7. Considerandos finais
Esta medida tem sido questionada precisamente por se traduzir num aumento da dívida por parte dos mutuários que a ela recorrerem, sobretudo na modalidade de suspensão do pagamento de capital e de juros.
E o aumento da dívida por parte dos mutuários é uma realidade, porquanto a moratória não consubstancia um perdão de dívida, mas sim uma suspensão do prazo para pagamento desta.

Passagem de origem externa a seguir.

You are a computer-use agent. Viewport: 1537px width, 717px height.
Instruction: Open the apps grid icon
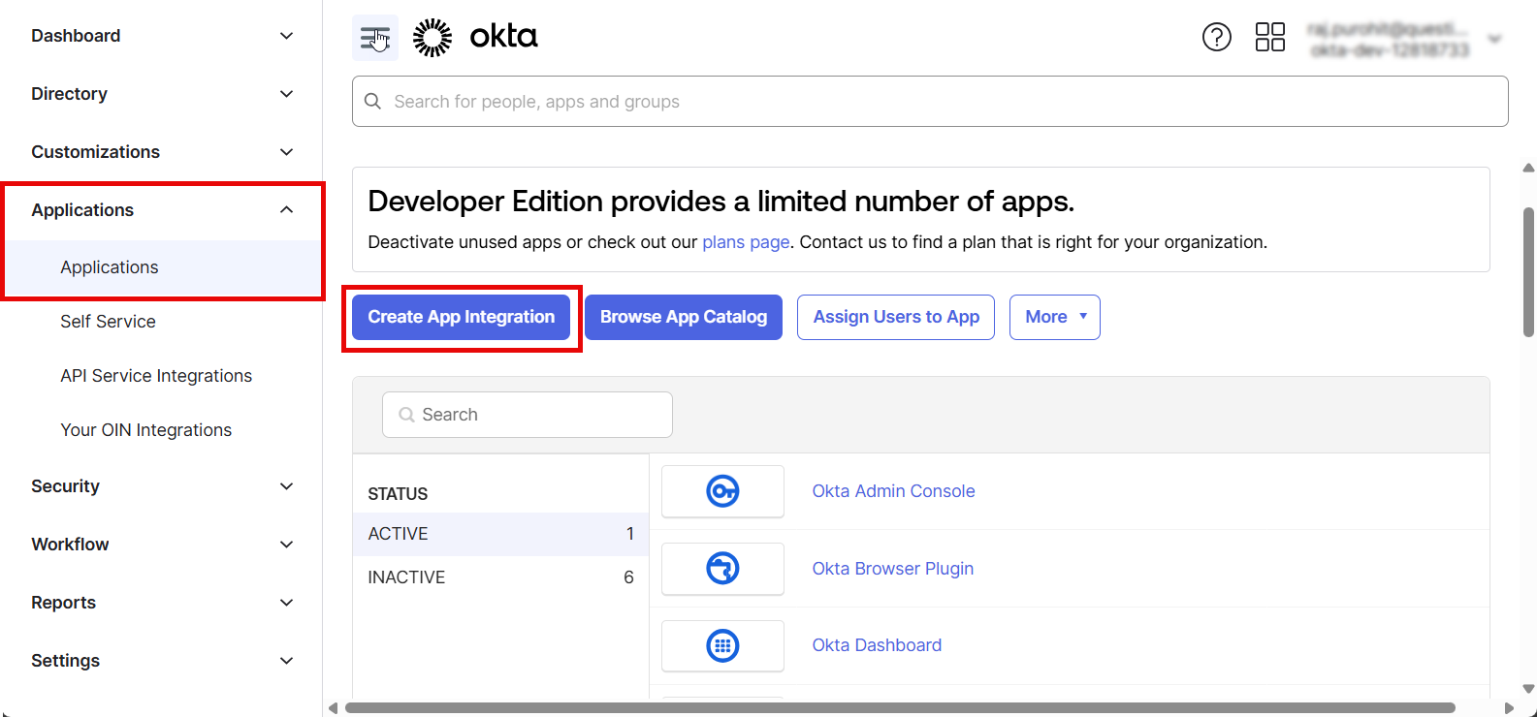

Sendo certo que as repercussões se traduzirão, a médio prazo, num aumento do endividamento das empresas e famílias, é necessário, salvo melhor opinião, ter presente o seguinte:
- A moratória foi aprovada num contexto de grave incerteza económica, a qual, pela diminuição de rendimentos e pelo incumprimento de obrigações previamente assumidas, teria como consequência imediata a rápida deterioração das condições económicas das famílias e do tecido empresarial português.
- Neste contexto, tão específico, as moratórias vieram minimizar situações de incumprimento, as quais teriam consequências ainda mais graves quer para as famílias quer para as empresas.
- A bondade desta solução só poderá ser aferida quanto terminar o prazo da moratória. Na verdade, não existem, na presente data, suficientes indicadores económicos que permitam concluir, com segurança, que as famílias e o tecido empresarial português se encontrem mais robustecidos no terminus da moratória.